-- Start of Provided data --

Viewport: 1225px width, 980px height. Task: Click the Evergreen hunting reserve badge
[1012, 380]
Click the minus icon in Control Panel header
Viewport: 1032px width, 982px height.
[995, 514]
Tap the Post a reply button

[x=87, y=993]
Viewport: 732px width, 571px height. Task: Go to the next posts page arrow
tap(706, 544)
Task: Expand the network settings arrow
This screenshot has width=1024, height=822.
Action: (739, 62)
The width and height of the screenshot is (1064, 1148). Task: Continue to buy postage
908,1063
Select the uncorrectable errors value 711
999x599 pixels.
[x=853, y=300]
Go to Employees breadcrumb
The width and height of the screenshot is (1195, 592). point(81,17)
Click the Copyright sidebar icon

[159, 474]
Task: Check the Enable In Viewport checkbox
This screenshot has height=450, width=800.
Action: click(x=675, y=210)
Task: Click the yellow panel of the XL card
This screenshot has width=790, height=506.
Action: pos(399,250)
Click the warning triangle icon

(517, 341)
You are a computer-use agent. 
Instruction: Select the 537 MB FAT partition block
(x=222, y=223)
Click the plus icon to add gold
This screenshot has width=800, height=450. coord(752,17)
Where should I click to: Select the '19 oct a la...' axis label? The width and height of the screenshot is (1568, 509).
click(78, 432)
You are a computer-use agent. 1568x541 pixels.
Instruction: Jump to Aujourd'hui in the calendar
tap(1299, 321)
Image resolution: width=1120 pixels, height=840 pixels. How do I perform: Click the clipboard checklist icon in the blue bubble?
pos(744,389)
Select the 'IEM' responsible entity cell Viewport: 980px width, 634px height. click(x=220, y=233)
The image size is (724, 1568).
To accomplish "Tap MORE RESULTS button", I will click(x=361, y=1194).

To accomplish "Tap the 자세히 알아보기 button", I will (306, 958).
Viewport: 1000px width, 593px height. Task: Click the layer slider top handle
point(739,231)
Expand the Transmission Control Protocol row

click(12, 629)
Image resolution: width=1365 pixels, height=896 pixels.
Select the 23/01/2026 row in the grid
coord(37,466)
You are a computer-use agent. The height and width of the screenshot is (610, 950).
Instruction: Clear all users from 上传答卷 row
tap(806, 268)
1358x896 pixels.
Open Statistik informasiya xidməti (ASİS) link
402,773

-- End of Provided data --

▶ [What is being asked]: Write out, without any change, the part of the listing that begins with the line containing "Image resolution: width=1120" and runs through the end of the listing, including both of those ends.

▶ [Answer for the task]:
Image resolution: width=1120 pixels, height=840 pixels. How do I perform: Click the clipboard checklist icon in the blue bubble?
pos(744,389)
Select the 'IEM' responsible entity cell Viewport: 980px width, 634px height. click(x=220, y=233)
The image size is (724, 1568).
To accomplish "Tap MORE RESULTS button", I will click(x=361, y=1194).

To accomplish "Tap the 자세히 알아보기 button", I will (306, 958).
Viewport: 1000px width, 593px height. Task: Click the layer slider top handle
point(739,231)
Expand the Transmission Control Protocol row

click(12, 629)
Image resolution: width=1365 pixels, height=896 pixels.
Select the 23/01/2026 row in the grid
coord(37,466)
You are a computer-use agent. The height and width of the screenshot is (610, 950).
Instruction: Clear all users from 上传答卷 row
tap(806, 268)
1358x896 pixels.
Open Statistik informasiya xidməti (ASİS) link
402,773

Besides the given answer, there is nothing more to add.